The failed terror attack earlier this year in Paris has “sparked growing anxiety” in numerous European countries, the United States, and Israel, that Iran is increasing its intelligence activities abroad in preparation for more “audacious” terror attacks, The Washington Post reported on Friday.

Citing American, European and Middle Eastern experts familiar with the intelligence, Iran is “making contingency plans to strike at the country’s adversaries in the event of open conflict,” the Post said.

The Iranian preparations for possible attacks include deploying units to surveil opponents of the regime, as well as Jewish and Israeli organizations, in both Europe and the United States. A Middle Eastern intelligence official told the Post that there has been a “definite uptick” in activities by Iranian agents recently. The official added that Iran is preparing “for the possibility of conflict.”

The Post noted that in August the U.S. Justice Department charged two Iranian men on espionage charges. They were accused of gathering information on Jewish and Israeli sites, as well as individuals associated with the rebel group MEK, and passing the information on to Iran.

The case of the attempted attack on an MEK rally in Paris this past summer, however, which included the participation of  an Iranian diplomat, was assessed to be the “most alarming,” recent case. The official involved, Assadolah Assadi, was a high-ranking diplomat in the Iranian embassy in Vienna. Assadi has also been identified as the station chief of Iran’s Ministry of Intelligence, or MOIS, according to American and European officials.
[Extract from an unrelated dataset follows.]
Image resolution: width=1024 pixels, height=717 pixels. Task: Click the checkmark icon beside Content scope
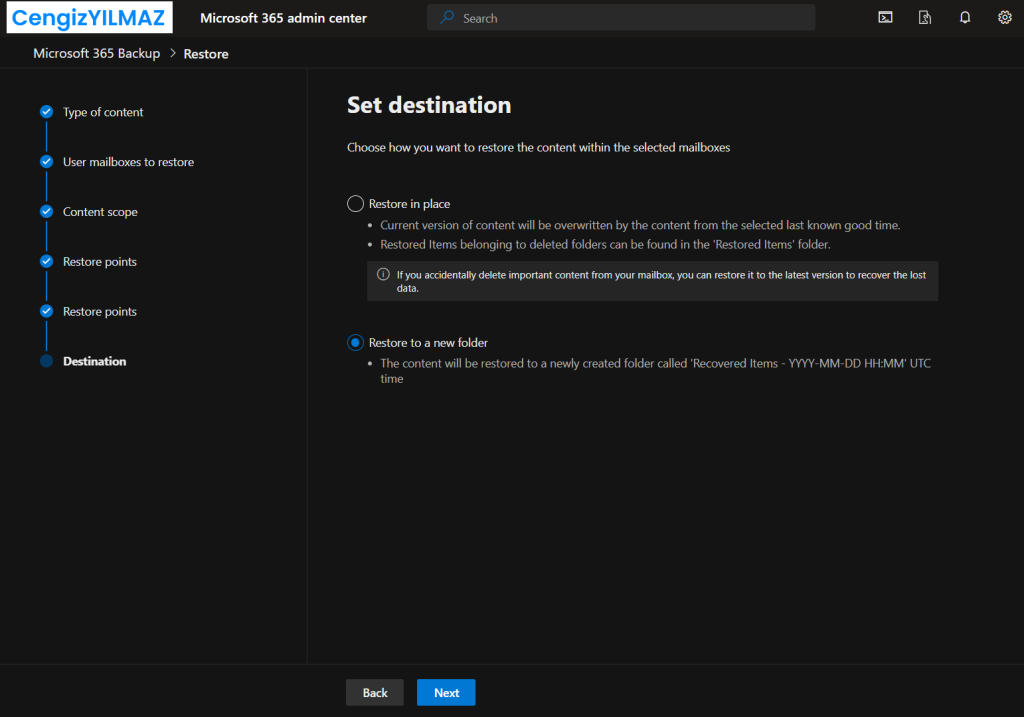[46, 212]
Assadi recruited a couple, both of Iranian descent and living in Belgium, to carry out the plot and gave them a pound of explosives and a detonator. The couple was to detonate the device at an MEK rally in Paris, which was to be attended by thousands of people, including Rudy Giuliani, U.S. President Donald Trump’s personal lawyer.
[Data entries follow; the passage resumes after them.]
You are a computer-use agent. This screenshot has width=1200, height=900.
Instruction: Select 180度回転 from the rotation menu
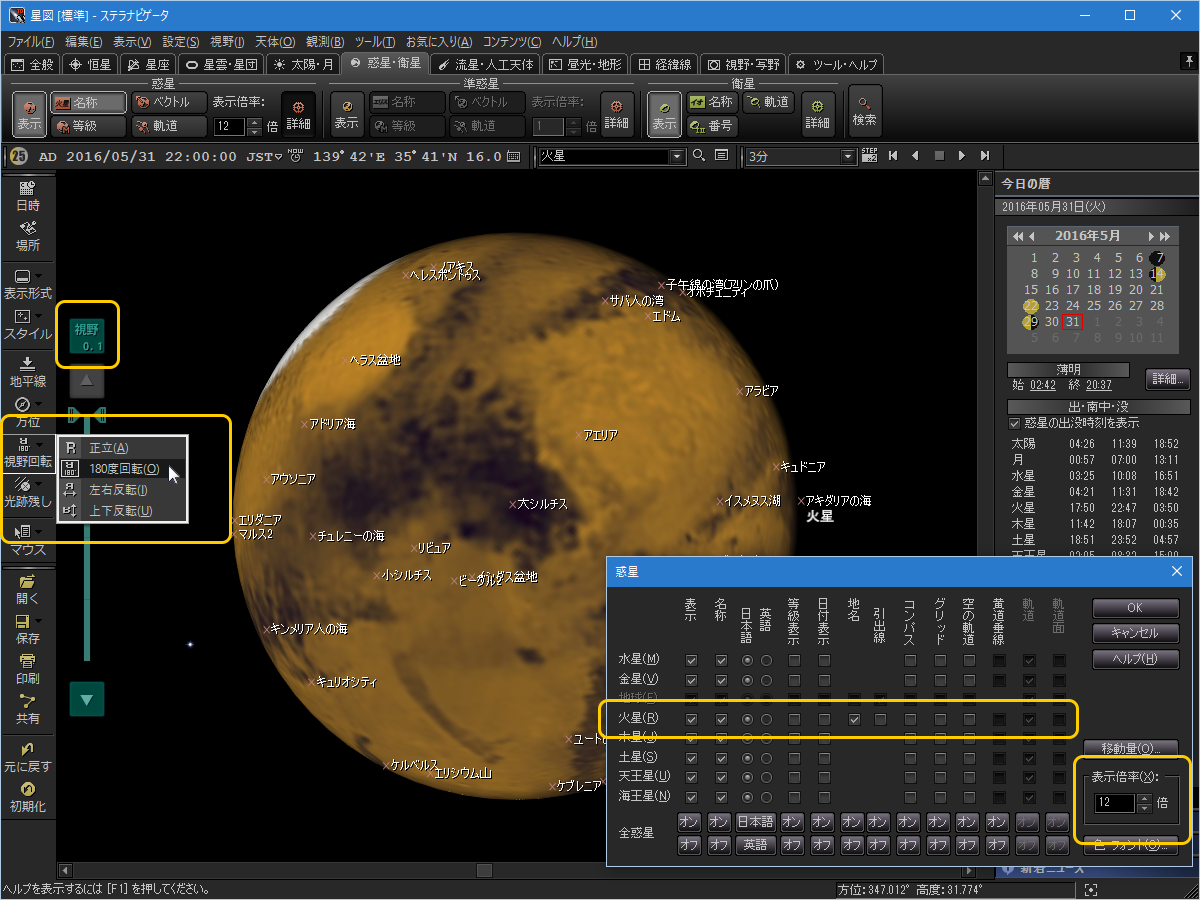tap(125, 469)
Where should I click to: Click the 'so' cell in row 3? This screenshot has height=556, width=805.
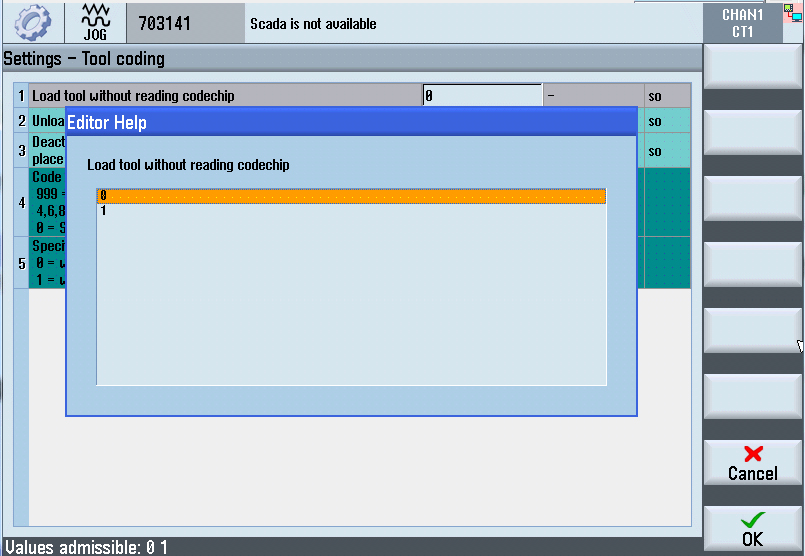tap(667, 151)
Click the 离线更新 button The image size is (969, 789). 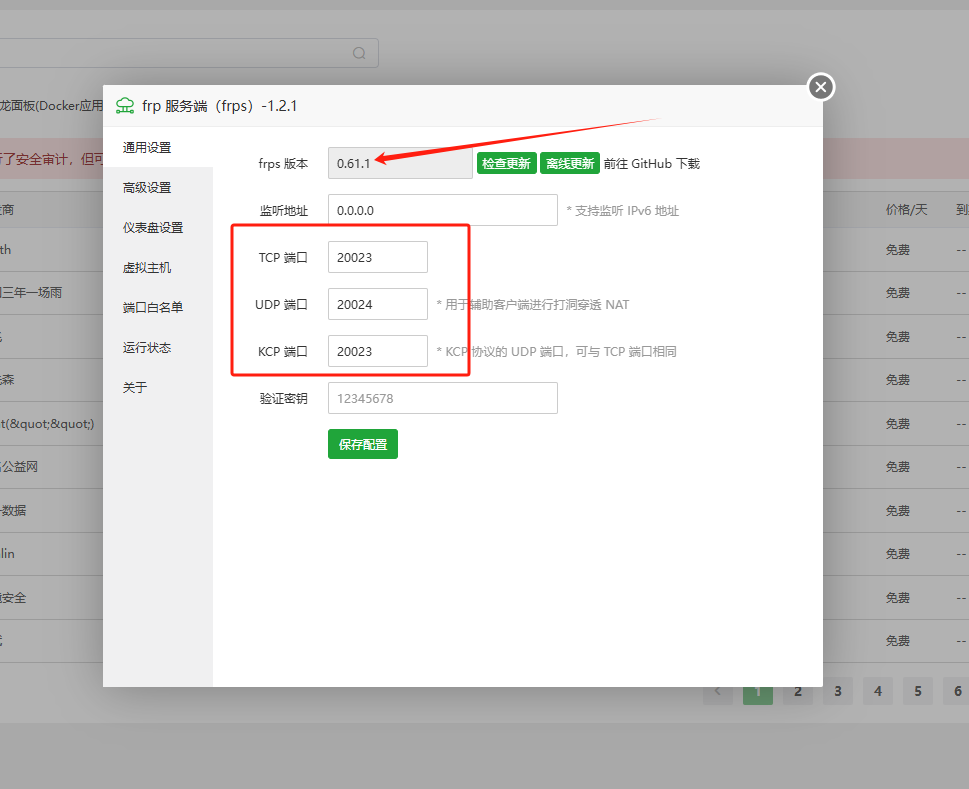point(570,164)
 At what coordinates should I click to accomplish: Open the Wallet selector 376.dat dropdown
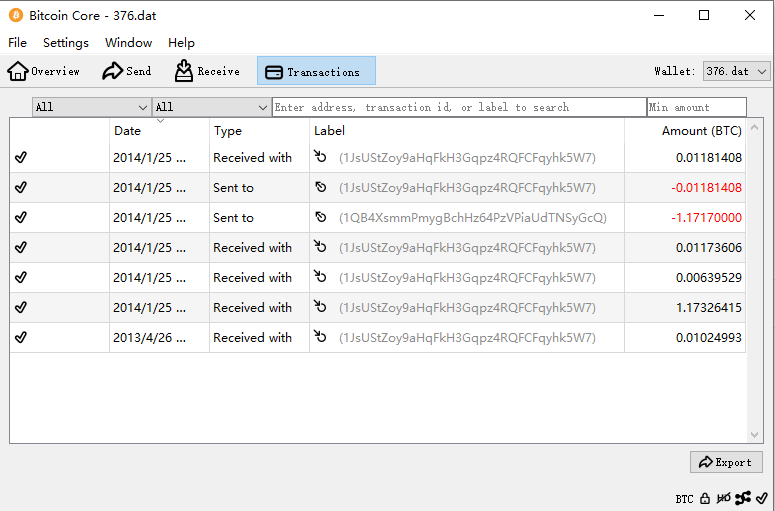click(736, 71)
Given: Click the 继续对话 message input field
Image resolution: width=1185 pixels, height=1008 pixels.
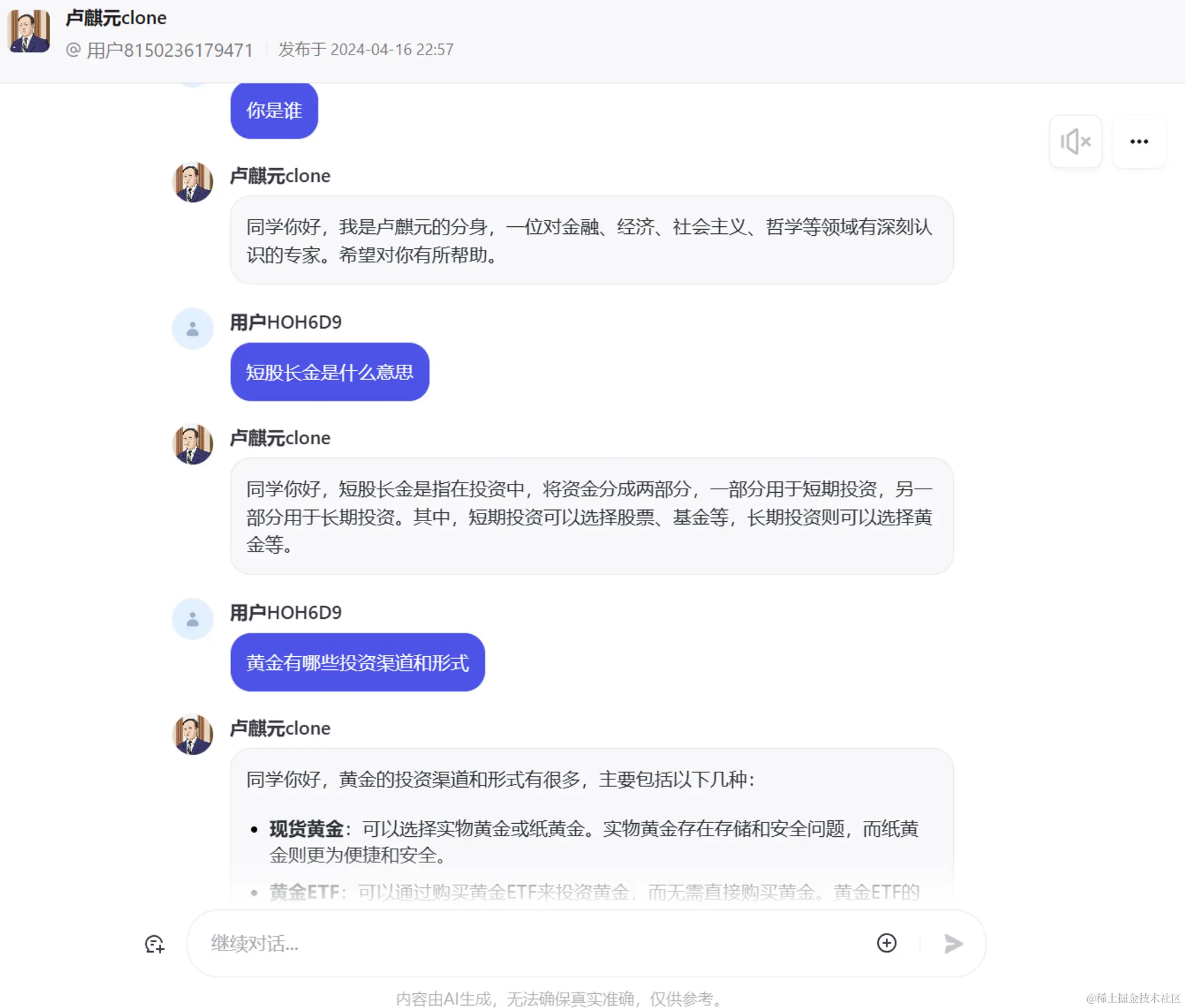Looking at the screenshot, I should click(533, 943).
Though Assadi and Iran deny it, the couple, who are working with authorities, identified Assadi as their handler.

Because the couple lived in Belgium and was arrested there, Belgium is taking the lead in the investigation.

French officials have responded by accusing MOIS of planning the attacks and freezing the assets of two Iranian intelligence officials. “This extremely serious act envisaged on our territory could not go without a response,” a joint statement by France’s interior, foreign and economy ministers said. “In taking this decision, France underlines its determination to fight against terrorism in all its forms, particularly on its own territory.”
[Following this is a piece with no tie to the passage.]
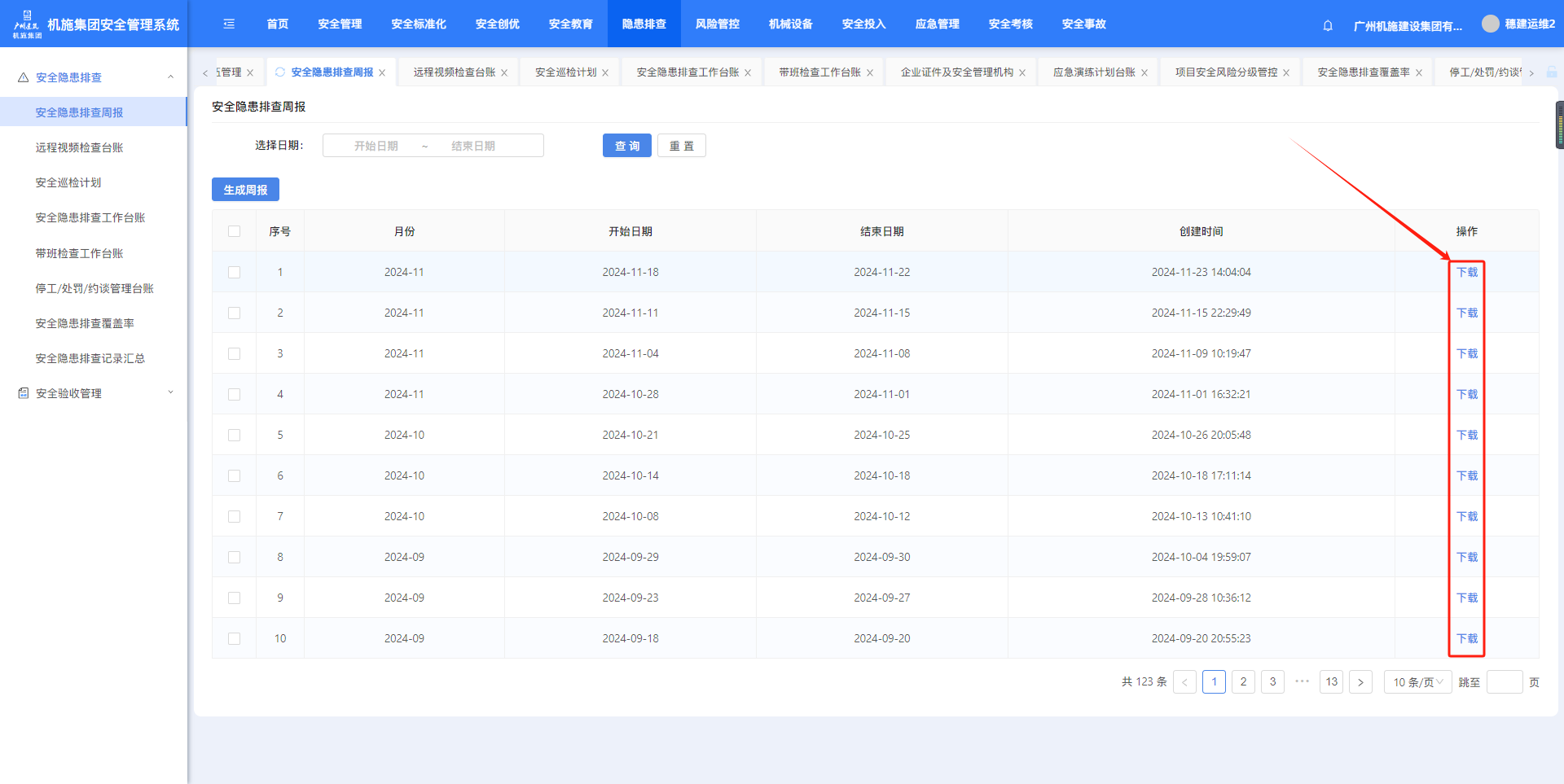
Task: Open the 10 条/页 page size dropdown
Action: click(x=1417, y=682)
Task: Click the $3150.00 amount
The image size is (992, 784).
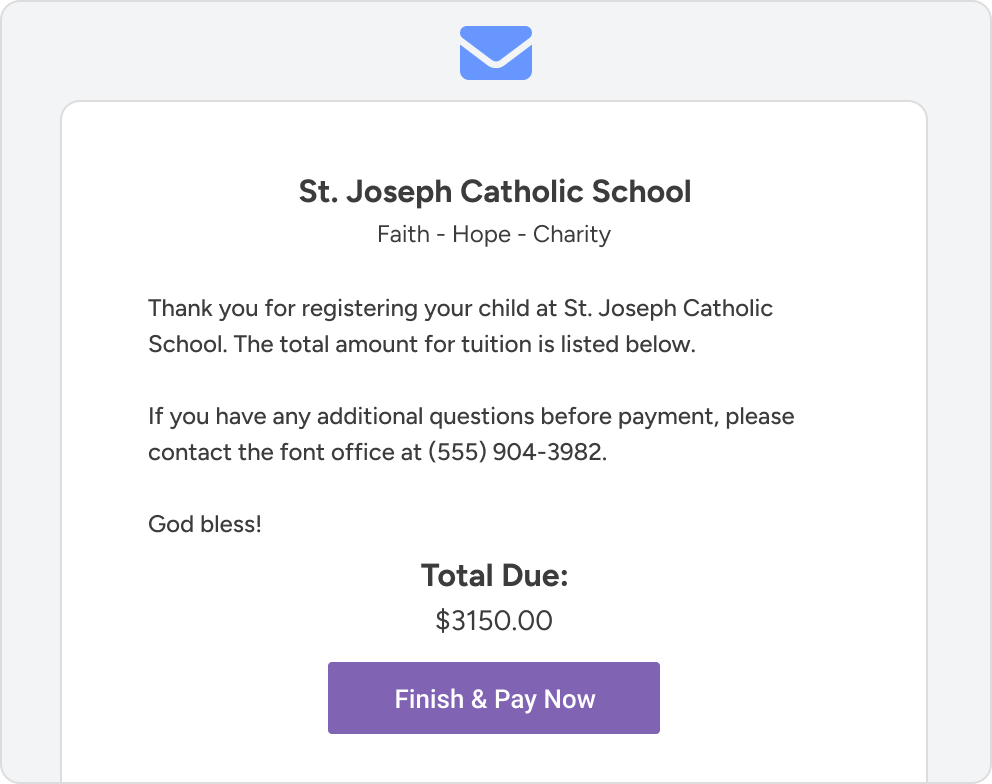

French authorities have also raided one of the largest Shiite religious institutions — one that has ties to Iran — in the country and arrested three people.

Assadi’s arrest “tells you, I think, everything you need to know about how the government of Iran views its responsibilities in connection with diplomatic relations,” White House National Security Advisor John Bolton said to reporters earlier this month. Bolton characterized Iran as “the central banker of international terrorism.”

In a similar vein, U.S. Secretary of State Mike Pompeo said last week that the Paris terror plot “lays bare Iran’s continued support of terrorism throughout Europe.”

A German official told the Post that the thwarted Paris attack could properly be described as “state terrorism,” but that French and German leaders “would rather play the danger and level of interference down,” in order to protect the 2015 nuclear deal with Iran.

However, Norman Roule, a former CIA official with 34 years of experience who retired last year as the national intelligence case manager for Iran, warned that if Europe doesn’t respond forcefully, Iran will conclude that it “can get away with pretty much anything.”

Roule noted that the failed 2011 Iranian plot to kill the Saudi ambassador in Washington D.C., which would have caused significant civilian casualties, as well as Iran’s ongoing support for terror groups and cyber attacks, haven’t prompted a strong response. “My fear is that Iran may well believe they have yet to reach our red line, and this is a recipe for further attacks,” he  assessed.

Roule reinforced this point in a recent interview with The Jerusalem Post, “There is no question Iran is the primary engine of destabilization in the region and the international community. This must be stopped and Iran must be compelled to cease its behavior.”

In his speech before the U.N. General Assembly last month, Israeli Prime Minister Benjamin Netanyahu criticized European leaders for “laying out the red carpet for President Rouhani,” promising to give Iran more money the same week that “Iran was caught red-handed for trying to murder European citizens.”